## Exercise details
Using the listing below, copy exactly the lines from the one containing "サービス紹介 (40, 84)" to the one containing "Contact (520, 22)", both lines included, and no others.
== Records for this exercise ==
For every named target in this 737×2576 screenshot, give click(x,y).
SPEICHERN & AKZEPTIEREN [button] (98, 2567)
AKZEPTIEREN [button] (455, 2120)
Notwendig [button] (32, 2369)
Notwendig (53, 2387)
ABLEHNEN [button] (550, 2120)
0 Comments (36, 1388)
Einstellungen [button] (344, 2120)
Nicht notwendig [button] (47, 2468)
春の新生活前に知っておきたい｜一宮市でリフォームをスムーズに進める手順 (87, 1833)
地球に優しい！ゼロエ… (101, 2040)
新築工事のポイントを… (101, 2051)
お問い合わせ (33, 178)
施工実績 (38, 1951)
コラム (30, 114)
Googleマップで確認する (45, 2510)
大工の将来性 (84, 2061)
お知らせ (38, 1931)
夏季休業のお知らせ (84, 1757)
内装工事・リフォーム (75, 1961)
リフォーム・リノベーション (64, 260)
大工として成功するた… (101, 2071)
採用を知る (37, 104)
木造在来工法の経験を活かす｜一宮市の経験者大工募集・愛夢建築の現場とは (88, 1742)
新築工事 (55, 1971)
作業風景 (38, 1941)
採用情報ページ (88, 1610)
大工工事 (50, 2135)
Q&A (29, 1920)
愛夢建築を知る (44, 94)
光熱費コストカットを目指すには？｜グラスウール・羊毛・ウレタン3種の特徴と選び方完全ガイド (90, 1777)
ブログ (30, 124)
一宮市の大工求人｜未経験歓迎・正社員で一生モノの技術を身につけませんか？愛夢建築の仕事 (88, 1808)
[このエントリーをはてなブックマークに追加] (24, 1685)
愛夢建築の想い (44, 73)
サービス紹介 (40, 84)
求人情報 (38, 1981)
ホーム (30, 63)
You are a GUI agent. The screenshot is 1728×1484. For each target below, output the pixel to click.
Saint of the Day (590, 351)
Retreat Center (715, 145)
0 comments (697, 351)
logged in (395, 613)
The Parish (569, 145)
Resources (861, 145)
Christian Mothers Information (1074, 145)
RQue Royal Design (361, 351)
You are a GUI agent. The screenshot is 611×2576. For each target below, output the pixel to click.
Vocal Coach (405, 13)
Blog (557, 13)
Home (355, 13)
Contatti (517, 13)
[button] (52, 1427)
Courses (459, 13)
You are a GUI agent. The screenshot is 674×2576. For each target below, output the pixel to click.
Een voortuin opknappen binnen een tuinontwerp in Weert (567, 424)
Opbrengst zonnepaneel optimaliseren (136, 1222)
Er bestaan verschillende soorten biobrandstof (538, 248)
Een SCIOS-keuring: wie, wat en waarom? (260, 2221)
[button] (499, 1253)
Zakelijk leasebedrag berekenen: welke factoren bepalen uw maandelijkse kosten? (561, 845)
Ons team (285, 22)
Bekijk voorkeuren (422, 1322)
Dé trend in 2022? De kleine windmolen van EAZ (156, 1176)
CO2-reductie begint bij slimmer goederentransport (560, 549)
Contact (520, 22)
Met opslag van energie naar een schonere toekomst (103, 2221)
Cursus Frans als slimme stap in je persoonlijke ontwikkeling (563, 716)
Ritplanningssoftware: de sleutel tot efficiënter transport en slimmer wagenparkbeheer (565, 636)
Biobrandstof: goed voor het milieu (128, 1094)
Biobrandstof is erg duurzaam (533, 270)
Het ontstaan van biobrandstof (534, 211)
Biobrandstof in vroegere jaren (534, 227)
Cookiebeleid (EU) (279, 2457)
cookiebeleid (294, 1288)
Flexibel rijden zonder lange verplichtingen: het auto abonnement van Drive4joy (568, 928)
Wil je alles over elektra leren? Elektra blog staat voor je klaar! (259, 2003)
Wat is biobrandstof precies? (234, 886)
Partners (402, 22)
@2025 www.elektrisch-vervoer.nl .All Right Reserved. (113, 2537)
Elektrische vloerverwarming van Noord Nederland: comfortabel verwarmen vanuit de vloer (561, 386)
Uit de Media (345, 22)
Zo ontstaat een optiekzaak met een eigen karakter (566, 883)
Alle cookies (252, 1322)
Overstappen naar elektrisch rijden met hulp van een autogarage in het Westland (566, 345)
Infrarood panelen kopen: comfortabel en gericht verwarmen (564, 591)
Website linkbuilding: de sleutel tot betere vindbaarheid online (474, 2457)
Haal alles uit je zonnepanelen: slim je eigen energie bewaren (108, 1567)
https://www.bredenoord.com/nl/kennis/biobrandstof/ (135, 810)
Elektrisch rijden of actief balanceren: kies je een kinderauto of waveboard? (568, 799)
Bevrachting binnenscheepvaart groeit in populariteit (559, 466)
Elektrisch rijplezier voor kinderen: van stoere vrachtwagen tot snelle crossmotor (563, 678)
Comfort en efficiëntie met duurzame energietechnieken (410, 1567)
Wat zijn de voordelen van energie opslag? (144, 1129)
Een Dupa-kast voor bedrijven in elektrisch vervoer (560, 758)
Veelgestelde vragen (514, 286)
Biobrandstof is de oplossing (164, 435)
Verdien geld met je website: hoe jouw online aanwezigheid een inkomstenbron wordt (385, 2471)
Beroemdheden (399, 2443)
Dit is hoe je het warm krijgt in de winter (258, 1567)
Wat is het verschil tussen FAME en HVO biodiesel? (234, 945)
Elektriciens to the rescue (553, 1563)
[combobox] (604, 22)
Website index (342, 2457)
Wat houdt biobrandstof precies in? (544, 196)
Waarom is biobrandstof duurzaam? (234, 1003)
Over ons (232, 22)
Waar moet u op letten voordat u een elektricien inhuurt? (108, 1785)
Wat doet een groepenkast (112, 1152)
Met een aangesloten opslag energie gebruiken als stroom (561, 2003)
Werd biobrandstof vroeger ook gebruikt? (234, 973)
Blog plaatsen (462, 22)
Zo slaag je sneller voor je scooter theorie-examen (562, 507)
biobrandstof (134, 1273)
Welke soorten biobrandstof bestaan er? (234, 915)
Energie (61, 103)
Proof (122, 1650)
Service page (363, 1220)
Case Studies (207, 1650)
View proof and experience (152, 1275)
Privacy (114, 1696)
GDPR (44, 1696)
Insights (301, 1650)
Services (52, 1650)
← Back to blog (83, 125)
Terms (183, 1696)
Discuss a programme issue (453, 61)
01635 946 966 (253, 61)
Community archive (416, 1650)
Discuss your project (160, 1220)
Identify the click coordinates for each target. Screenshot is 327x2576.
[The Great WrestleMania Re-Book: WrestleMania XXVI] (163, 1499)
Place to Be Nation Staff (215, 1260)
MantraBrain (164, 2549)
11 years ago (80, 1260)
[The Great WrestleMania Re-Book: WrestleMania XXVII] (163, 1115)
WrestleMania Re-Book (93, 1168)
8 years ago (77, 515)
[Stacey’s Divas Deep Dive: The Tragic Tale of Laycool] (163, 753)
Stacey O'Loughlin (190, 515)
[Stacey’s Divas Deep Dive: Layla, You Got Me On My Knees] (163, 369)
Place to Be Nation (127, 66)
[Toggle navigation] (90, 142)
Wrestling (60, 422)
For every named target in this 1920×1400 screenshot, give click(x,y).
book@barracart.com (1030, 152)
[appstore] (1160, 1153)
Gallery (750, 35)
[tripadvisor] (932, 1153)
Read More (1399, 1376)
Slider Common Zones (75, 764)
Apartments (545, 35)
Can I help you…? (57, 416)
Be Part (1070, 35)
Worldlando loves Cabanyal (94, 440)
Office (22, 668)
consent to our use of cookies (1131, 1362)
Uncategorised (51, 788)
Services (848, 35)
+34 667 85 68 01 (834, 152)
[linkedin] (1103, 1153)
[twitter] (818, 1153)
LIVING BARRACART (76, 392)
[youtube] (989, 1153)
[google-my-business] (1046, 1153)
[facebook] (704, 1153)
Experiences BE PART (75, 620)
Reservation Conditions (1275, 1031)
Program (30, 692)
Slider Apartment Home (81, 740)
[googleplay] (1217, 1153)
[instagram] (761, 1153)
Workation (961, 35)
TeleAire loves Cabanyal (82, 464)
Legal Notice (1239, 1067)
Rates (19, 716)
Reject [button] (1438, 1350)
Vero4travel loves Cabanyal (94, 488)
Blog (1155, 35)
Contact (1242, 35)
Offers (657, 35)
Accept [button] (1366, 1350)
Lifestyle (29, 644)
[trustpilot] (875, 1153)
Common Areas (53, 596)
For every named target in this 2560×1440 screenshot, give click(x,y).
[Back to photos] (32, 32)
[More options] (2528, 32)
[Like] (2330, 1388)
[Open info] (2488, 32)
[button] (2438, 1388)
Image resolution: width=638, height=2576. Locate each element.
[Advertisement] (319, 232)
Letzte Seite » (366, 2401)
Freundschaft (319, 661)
===
## Solution for this task
サービス紹介 (40, 84)
求人情報 (38, 1981)
ホーム (30, 63)
You are a GUI agent. The screenshot is 1728×1484. For each target below, output the pixel to click.
Saint of the Day (590, 351)
Retreat Center (715, 145)
0 comments (697, 351)
logged in (395, 613)
The Parish (569, 145)
Resources (861, 145)
Christian Mothers Information (1074, 145)
RQue Royal Design (361, 351)
You are a GUI agent. The screenshot is 611×2576. For each target below, output the pixel to click.
Vocal Coach (405, 13)
Blog (557, 13)
Home (355, 13)
Contatti (517, 13)
[button] (52, 1427)
Courses (459, 13)
You are a GUI agent. The screenshot is 674×2576. For each target below, output the pixel to click.
Een voortuin opknappen binnen een tuinontwerp in Weert (567, 424)
Opbrengst zonnepaneel optimaliseren (136, 1222)
Er bestaan verschillende soorten biobrandstof (538, 248)
Een SCIOS-keuring: wie, wat en waarom? (260, 2221)
[button] (499, 1253)
Zakelijk leasebedrag berekenen: welke factoren bepalen uw maandelijkse kosten? (561, 845)
Ons team (285, 22)
Bekijk voorkeuren (422, 1322)
Dé trend in 2022? De kleine windmolen van EAZ (156, 1176)
CO2-reductie begint bij slimmer goederentransport (560, 549)
Contact (520, 22)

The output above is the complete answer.